This image is the highest-resolution thermal, or heat image, ever made of Amirani, a large volcano on Jupiter's moon Io. It was taken on October 10, 1999, by the near-infrared mapping spectrometer onboard NASA's Galileo spacecraft. Amirani is on the side of Io that permanently faces away from Jupiter.

This image of Amirani was taken at a distance of less than 25,000 kilometers (16,000 miles). The picture scale is approximately 6.5 kilometers (4 miles) per spectrometer pixel. The center and right images show views of Amirani as seen by the spectrometer at two wavelengths, 1.0 and 4.6 microns. These images can be compared with a visible wavelength image (on the left) of the same area obtained by Galileo's camera during a previous orbit.
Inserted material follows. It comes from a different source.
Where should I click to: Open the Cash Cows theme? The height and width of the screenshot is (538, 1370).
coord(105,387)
The visible light image shows extensive lava flows and a dark-floored caldera with associated bright red deposits of material fed from the volcano. The spectrometer observation was made in daylight. The center image, taken at a wavelength of 1 micron, shows light and dark areas on the surface that can be used to line up the spectrometer data with the camera image. The image on the right shows the same area at a wavelength of 4.6 microns, which reveals the thermal emission from three separate volcanic areas. The locations of these three "hot spots" correspond to the darkest features in the camera image, reinforcing a previously held belief by Galileo scientists that there is a correlation between the dark areas and the hot spots.

The three spectrometer hot spots are located at the eastern edge of the caldera at the bottom of the camera image, and two locations along the massive Amirani flows. These are most likely active lava flows on the surface.
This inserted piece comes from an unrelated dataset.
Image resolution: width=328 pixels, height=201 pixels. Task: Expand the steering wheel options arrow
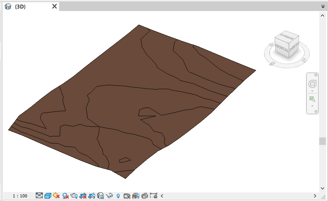click(x=312, y=91)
Launched in October 1989, Galileo entered orbit around Jupiter on December 7, 1995 on a mission to study the giant planet, its largest moons and its magnetic environment. JPL manages the mission for NASA's Office of Space Science, Washington, DC. JPL is a division of the California Institute of Technology, Pasadena, CA.

This image and other images and data received from Galileo are posted on the World Wide Web, on the Galileo mission home page at http://solarsystem.nasa.gov/galileo/. Background information and educational context for the images can be found at http://galileo.jpl.nasa.gov/gallery/io.cfm.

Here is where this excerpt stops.